[Items listed in a dataset]
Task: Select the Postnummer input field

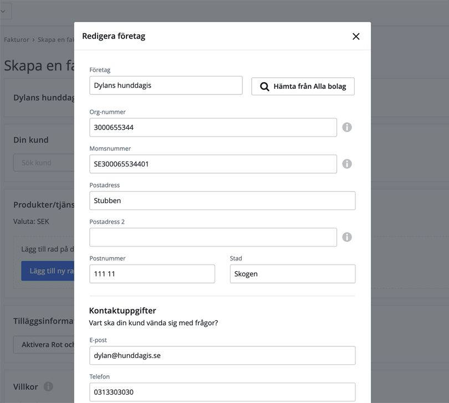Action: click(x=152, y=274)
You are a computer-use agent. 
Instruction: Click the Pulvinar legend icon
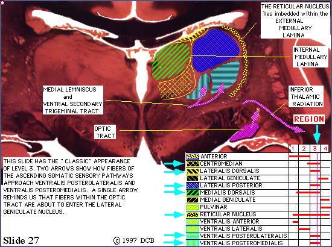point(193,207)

...

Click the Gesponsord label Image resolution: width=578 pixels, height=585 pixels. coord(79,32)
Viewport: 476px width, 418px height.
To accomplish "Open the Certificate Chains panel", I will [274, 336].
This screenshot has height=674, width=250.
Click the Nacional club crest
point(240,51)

*Task to complete*.
Going through the entries above, show each line that contains "height".

*Problem solution*.
Click the Gesponsord label Image resolution: width=578 pixels, height=585 pixels. coord(79,32)
Viewport: 476px width, 418px height.
This screenshot has height=674, width=250.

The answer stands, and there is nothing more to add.